En el caso de las mujeres, ni siquiera nos lo pensamos dos veces porque para algunas de nosotras es muy normal. Lo único que le resulta totalmente desagradable es cuando me critico o exagero mis inseguridades.

Es cuando me pruebo un nuevo par de vaqueros delante de él y me echo una mirada de asco en el espejo, deseando tener otro aspecto con ellos. Es cuando paso un tiempo preparándome para una noche de fiesta y cuando al dar la vuelta a la esquina, preparándome para salir, él me sonríe y me dice: «Vaya, cariño, estás preciosa», y yo le respondo: «Bueno, esto es lo más bueno que va a haber». O: «Gracias, pero me siento muy gorda con este top».
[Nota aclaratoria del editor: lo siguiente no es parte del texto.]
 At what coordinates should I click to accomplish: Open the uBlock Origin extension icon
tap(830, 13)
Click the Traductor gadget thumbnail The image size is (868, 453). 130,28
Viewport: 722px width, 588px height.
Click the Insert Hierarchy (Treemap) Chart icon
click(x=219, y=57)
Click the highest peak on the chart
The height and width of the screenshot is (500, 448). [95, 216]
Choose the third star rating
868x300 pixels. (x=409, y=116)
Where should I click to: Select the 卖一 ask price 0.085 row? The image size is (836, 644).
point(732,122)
Se limita a poner los ojos en blanco y seguimos con la velada. Si lo piensas, en realidad no es justo, porque cuando él muestra su admiración hacia mí y yo la derribo con una mirada, u otro comentario que desestima el suyo, es una falta de respeto. A veces me ha dicho: «Me da la sensación de que no te crees lo que digo».
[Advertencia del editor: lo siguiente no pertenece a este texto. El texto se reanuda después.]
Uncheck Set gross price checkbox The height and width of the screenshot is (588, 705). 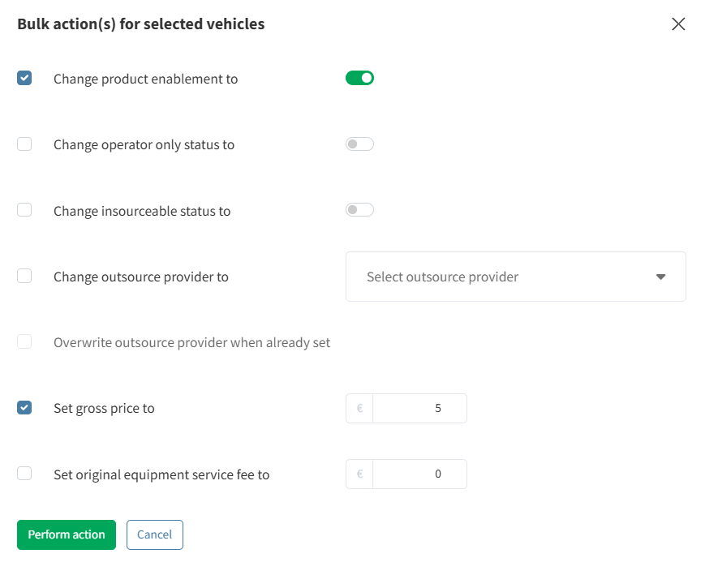pos(24,408)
Pero la verdad es que sí creo que ÉL lo ve. A veces simplemente no puedo verlo por mí mismo. Somos humanos y vamos a tener inseguridades pero cuando es frecuente empieza a pasar factura a nuestros hombres (y a nosotras).
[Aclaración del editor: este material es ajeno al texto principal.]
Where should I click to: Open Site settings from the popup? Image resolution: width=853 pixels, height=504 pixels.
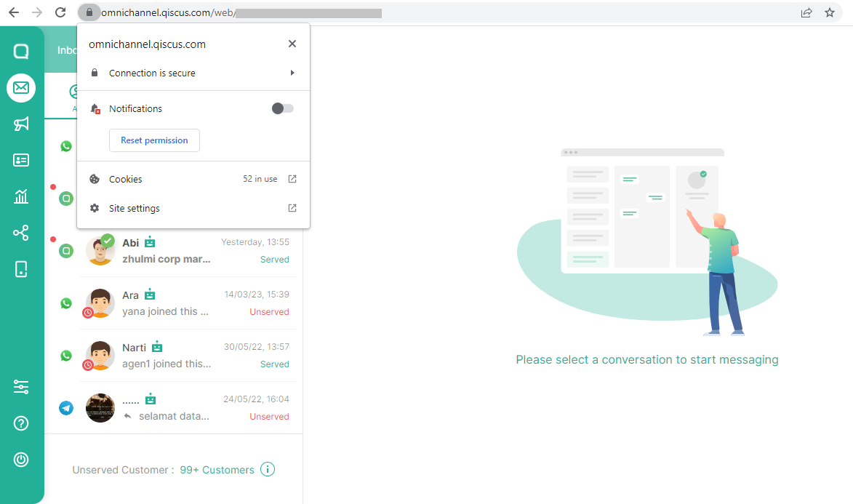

Cuando anoche le dije a mi marido que iba a escribir este artículo, se explayó un poco en sus pensamientos. Dijo: «Ya te tenemos a ti. Cuando los hombres salen contigo o se casan contigo, ya sabemos lo poco sexy que puedes ser a veces y sabemos lo preciosa que eres en todas tus formas. No hay razón para que te sientas insegura a nuestro lado».

Sus palabras: «Ya te tenemos» resonaban en mi cabeza. Esto me resonó mucho porque a menudo siento que tengo que seguir siendo perfecta para su amor, pero es todo lo contrario. A menudo, cuando somos más imperfectos es cuando más nos quieren. Como todas las veces que estoy llorando como un bebé, con todo el maquillaje corriendo por mi cara, y él me mira con esos ojos que no juzgan, sólo amor puro. O las veces en las que tengo el pelo recogido en un moño desordenado, relajándome en el sofá con mi camisa vieja y raída cuando él llega a casa del trabajo… hey, qué sexy.

No me malinterpretes, sigo queriendo arreglarme, estar guapa y cuidarme, pero al fin y al cabo tiene que ser para MÍ, no para él. Los hombres se sienten mucho más atraídos por nosotras cuando somos dueñas de lo que somos, amamos cada parte de nosotras, incluso los momentos en que nos sentimos más feas e inseguras. Ellos no pueden ser los que nos «arreglen». Somos nosotras las que tenemos que mirarnos al espejo y decir: «Vale, esto es hoy y esto es suficiente. Soy suficiente».

Nuestras voces internas de desánimo y miedo e inseguridad seguirán estando ahí, pero a medida que nos centremos más en la amplitud que hay en nosotros mismos y nos centremos en la belleza que tenemos dentro, entonces las voces empezarán a desvanecerse en el fondo.

Aunque esto puede ser lo último que se desprende de los hombres, también debería ser lo último que se desprende de las mujeres. Cuando el sentimiento de inseguridad empiece a surgir dentro de ti, sonríe. Sabe que eres 100% humana y 0% de las mentiras que nos decimos a nosotros mismos. Incluso puedes reírte un poco sabiendo que eres todo tipo de belleza.